Vita & Virginia, la rencontre littéraire et amoureuse de Virginia Woolf avec l’aristocrate Vita Sackville-West donne lieu à une admirable et intelligente mise en scène de la part de Chanya Button.
De chair et d’esprit
Virginia Woolf est devenue une figure incontournable du cinéma anglais. Ses livres sont adaptés (The Hours, Mrs Dalloway, Orlando), sa vie cernée. Elle est encore plus avec ce très beau film de la jeune réalisatrice Chanya Button.
Elle relate un épisode précis et moins connu de l’existence de Virginia Woolf : la relation passionnelle qui la lia à l’écrivaine aristocrate Vita Sackville-West. Son entourage pensait qu’elle ne s’en remettrait jamais tant elle était fragile. Elle leur démontrera au contraire sa force et son intelligence en en tirant Orlando, son roman qui eut le plus de succès.
D’une passion littéraire et amoureuse
C’est l’admiration qu’y pousse Vita Sackville-West, aristocrate dévergondée et écrivaine à succès, à rencontrer Virginia Woolf . Au départ, celle-ci ne se laisse pas approcher facilement. Vita ne cède pas et utilise son charisme et son propre talent littéraire pour séduire l’auteure qu’elle vénère.

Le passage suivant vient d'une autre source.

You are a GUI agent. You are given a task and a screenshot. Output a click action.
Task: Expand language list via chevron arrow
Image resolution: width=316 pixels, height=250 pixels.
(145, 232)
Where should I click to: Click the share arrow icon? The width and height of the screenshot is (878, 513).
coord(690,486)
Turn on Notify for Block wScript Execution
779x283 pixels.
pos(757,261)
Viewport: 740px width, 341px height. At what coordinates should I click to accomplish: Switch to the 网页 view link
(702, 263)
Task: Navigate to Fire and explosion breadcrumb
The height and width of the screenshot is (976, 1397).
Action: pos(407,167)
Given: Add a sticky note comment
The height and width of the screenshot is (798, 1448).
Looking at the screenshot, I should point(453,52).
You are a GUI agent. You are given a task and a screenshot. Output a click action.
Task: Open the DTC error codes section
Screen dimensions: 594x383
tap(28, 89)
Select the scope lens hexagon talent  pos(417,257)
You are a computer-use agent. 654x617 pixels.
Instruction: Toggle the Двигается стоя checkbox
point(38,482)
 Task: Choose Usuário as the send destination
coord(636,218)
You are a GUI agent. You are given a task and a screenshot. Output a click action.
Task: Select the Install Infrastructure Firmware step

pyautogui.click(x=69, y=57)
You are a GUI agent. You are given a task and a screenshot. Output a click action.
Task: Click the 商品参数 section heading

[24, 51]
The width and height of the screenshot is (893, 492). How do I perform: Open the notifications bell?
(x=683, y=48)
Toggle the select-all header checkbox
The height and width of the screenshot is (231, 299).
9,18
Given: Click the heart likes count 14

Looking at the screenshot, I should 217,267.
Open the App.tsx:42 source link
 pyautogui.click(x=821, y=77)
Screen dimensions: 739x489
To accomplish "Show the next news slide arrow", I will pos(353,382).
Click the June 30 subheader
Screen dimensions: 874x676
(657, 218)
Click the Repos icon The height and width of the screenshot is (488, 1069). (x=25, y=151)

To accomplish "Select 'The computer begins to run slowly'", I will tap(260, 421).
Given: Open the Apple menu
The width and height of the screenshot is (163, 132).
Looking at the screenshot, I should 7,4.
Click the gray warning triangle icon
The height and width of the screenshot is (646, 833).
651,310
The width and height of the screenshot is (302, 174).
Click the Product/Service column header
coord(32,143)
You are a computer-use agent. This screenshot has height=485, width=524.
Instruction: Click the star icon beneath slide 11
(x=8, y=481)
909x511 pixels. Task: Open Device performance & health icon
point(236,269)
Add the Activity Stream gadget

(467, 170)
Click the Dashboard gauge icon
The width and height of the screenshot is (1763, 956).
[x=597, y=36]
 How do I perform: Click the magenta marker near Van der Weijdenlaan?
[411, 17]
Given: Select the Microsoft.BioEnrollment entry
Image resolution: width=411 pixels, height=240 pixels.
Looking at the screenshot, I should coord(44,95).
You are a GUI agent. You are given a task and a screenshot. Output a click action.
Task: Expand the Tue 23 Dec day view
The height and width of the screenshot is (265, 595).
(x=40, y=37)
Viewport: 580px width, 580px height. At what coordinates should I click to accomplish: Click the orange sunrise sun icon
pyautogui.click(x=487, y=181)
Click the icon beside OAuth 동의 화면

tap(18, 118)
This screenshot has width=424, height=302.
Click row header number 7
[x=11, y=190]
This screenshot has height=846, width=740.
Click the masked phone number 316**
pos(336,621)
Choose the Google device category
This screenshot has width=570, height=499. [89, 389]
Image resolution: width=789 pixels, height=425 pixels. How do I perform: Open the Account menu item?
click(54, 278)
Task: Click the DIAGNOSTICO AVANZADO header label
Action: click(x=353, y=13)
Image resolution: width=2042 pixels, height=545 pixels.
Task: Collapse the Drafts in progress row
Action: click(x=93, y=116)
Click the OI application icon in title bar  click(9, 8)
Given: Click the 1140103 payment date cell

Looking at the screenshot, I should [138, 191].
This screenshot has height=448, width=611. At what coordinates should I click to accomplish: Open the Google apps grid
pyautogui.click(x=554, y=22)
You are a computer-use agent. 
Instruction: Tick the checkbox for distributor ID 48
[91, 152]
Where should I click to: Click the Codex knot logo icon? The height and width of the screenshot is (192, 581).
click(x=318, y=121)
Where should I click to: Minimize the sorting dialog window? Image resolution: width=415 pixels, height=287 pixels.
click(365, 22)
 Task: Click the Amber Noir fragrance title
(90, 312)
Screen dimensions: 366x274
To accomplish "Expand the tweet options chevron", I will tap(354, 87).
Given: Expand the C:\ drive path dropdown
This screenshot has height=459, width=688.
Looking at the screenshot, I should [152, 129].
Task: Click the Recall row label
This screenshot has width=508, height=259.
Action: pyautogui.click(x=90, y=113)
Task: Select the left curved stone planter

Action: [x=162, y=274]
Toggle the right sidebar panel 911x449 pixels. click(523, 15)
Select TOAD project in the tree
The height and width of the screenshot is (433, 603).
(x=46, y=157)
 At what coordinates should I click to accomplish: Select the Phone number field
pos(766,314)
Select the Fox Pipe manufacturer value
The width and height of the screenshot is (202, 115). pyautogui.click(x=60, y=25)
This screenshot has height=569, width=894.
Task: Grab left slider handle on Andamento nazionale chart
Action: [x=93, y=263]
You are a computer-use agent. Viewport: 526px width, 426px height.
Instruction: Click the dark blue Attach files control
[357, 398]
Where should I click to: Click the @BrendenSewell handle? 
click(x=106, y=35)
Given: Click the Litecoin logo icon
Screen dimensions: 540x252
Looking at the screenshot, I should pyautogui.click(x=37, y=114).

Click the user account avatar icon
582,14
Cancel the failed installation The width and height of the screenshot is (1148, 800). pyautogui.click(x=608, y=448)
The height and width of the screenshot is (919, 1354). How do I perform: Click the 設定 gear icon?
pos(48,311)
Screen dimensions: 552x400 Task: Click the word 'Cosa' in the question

Vita mène une vie hors norme. Elle est mariée à un diplomate qui vit ses amours de son côté mais la rappelle à ses obligations de représentation. Vita s’y résout souvent mais sait prendre le large pour revenir vers Virginia au besoin. Car, Virginia est fragile. Elle vient de finir l’écriture de Mrs Dalloway qui connaît un succès timide et est déjà en proie aux démons qui auront raison d’elle.
… à l’inspiration romanesque
Quand Virginia est finalement conquise et s’ouvre à une sensualité nouvelle. Mais Vita est déjà passée à autre chose.
Alors que tout le monde s’inquiète de l’effet qu’aura désastreux ce délaissement sur Virginia, celle-ci y trouve l’inspiration d’Orlando. Le roman qui sera son premier grand succès. Dès lors, une amitié sans faille les liera jusqu’au suicide Virginia.
Vita & Virginia, soul-women
Racontée par les faits, cette histoire ne semblait pouvoir donner lieu qu’à une adaptation ou à une chronique littéraire de plus. Ce n’est pas du tout le cas ici et c’est d’ailleurs la force principale qui s’en dégage. Ce qu’a voulu capter Chanya Button, c’est l’âme de la relation entre Vita & Virginia. Et elle y parvient très bien en procédant par approche plutôt qu’en abordant le sujet frontalement. C’est Vita qui mène la danse jusqu’au moment où l’intelligence de Virginia en inverse le cours. Et cet étrange ballet se chorégraphie par touches, que scandent des échanges de lettres filmés eux en gros plan sur celle qui les écrit.
De même, les démons qui viennent perturber l’esprit de Virginia sont suggérés par des plantes qui se mettent à ramper, des décors floraux qui s’animent dans un réalisme magique qui sied à l’époque comme à l’histoire. S’y ajoutent la puissance des décors, l’extravagante élégance de Vita et l’indéniable charisme de Gemma Atterton, l’évanescence d’Elizabeth Debicki qui interprète de Virginia et le rejet salvateur de conventions sociales trop strictes. L’équilibre est parfait et contribue largement à mettre en valeur l’intelligence du propos. Une réussite !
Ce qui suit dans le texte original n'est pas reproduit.